» TEXT SEGMENT:
Yeah, no, that is very clear. Thank you very much. And may I ask one final one?
Go ahead.
Thank you. I think you have been quite clear generally that you oppose the third-party research that was published yesterday. Is there any new view you can give on the visibility you have on these accounts receivable as a whole? Any update in terms of are the provisions up to date? Should we expect that this will turn into cash flows?
I think, you know, Predrag, just a quick response. I mean, you know, as I said during my comments, all of the unbilled receivables, you know, are being invoiced to customers, you know, just a couple of days after closing the month or the quarter. This is more a process change in the sense that we're closing earlier rather than, you know, a process change in terms of our invoicing. From that perspective, there is really no kind of change in our invoicing process. We have, you know, continuously evaluated and assessed our receivable balances.
We do that, you know, firstly for material items, for large items on individual account by account basis, and then, you know, for smaller balances, you know, more in terms of classes, and those classes could be by legal entity or by type of customer or age or materiality of amounts or different ways of kind of categorizing those classes. We look at, you know, historical performance and bad debt in various classes and try to kind of make provisions on that basis. That process has existed and has not changed as well. If you remember in Q4 of 2021, we did come out with an impact of SEK 37 million of bad debts related to a specific customer in the voice and video segment, in the erstwhile kind of Sinch voice and video segment.
You know, which is again, kind of you know, for me, a proof of that we are, you know, we're kind of doing this on a continuous basis rather than just you know, a one-off. To answer your comment, in 2022, you know, bad debt levels continue to be what they have been historically, and we have not, you know, seen any material bad debts come through yet related to the balances as at December 2021.
You know, we hope that, which I, you know, I understand the proof of the pudding is in kind of at the end of the day, that showing up in our cash flow reports. We hope that we're able to kind of, you know, bring that to the market in the upcoming reports.
Fantastic. Thank you so much, Roshan.
Operator, can we have the next question, please?
The next question comes from the line of Andreas Joelsson from Danske Bank. Please go ahead.
Yes, thanks for taking my question. Just on the COGS process, have you also had the chance to review Q1 2022, if there have been any errors or similar issues with the COGS in Q1? That would be my question. Thanks.
Yeah, I mean, I think firstly, as I started with saying, I mean, you know, what we've done is we have reassessed our reserves. We have not, you know, kind of we should not treat this as though that we've corrected, you know, kind of a previous year or a specific period. We have reassessed our results in its entirety, which means that, you know, kind of we've looked at what the situation is as of today and, you know, what kind of result do we need to have for COGS costs or traffic accruals that have not yet been invoiced to us, right? By definition, that means then that, you know, we've covered all known facts or periods to date.
Of course, I mean, the later you get or the closer you come to today, the lower percentage of supplier invoices that we actually have received. Our ability to kind of confirm that with actual supplier invoices is lower, you know, the closer we come to the current date, so to say. Yes, I hope that was an answer to your question. I don't know if you want Thomas to add something.

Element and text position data
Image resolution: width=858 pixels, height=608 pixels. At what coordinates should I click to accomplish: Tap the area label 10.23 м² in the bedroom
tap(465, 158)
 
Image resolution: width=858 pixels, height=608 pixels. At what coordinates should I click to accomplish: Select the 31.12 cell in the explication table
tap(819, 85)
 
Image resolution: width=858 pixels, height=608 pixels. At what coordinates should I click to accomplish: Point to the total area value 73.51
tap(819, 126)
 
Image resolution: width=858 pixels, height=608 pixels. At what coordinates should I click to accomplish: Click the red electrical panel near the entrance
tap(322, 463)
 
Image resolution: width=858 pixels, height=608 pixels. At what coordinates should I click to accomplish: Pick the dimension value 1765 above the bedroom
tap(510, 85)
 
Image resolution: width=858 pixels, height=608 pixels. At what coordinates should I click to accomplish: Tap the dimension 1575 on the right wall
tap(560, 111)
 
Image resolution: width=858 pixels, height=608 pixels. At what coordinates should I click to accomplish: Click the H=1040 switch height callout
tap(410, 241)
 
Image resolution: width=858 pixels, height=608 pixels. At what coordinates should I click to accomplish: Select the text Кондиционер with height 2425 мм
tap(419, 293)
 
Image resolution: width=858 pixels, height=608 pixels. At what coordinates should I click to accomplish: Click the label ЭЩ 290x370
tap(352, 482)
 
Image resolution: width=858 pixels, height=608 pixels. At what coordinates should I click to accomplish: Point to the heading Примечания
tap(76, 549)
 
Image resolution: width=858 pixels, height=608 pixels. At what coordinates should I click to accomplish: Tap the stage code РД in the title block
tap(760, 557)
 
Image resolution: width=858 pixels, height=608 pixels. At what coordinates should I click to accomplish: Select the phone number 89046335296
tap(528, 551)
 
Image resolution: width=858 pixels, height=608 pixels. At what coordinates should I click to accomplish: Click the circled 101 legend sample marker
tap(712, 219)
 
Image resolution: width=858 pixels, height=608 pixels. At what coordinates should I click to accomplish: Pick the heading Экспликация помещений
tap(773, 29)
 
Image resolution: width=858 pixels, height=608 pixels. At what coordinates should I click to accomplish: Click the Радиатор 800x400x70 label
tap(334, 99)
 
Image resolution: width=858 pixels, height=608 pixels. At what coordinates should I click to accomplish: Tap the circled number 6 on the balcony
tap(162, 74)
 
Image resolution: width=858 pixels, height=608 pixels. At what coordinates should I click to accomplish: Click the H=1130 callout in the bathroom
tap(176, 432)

---

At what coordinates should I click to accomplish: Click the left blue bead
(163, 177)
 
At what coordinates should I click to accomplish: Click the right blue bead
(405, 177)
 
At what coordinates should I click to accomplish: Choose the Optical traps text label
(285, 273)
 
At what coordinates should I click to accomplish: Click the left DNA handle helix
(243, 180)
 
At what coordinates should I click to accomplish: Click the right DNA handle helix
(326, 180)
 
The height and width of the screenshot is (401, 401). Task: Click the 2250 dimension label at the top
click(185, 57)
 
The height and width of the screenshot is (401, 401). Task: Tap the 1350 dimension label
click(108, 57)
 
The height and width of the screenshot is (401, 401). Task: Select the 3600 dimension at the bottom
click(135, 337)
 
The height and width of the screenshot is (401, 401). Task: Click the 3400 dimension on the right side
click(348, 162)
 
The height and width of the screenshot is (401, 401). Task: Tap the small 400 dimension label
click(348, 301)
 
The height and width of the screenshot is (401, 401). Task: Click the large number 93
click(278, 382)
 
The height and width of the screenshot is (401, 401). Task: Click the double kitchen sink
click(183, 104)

» PROBLEMS:
a – Using the transcript, list every basis by which the speaker says the classes of smaller receivable balances could be categorized.
b – Based on the transcript, state whether each statement agrees with it: (i) the Q4 2021 bad debt impact tied to a specific customer was SEK 37 million; (ii) the company has changed its invoicing process; (iii) material bad debts related to the December 2021 balances have already come through.

» RESULTS FOR THE EXERCISE:
a –
- Legal entity
- Type of customer
- Age
- Materiality of amounts

b –
(i) Yes: "we did come out with an impact of SEK 37 million of bad debts related to a specific customer in the voice and video segment"
(ii) No: "there is really no kind of change in our invoicing process."
(iii) No: "we have not, you know, seen any material bad debts come through yet related to the balances as at December 2021."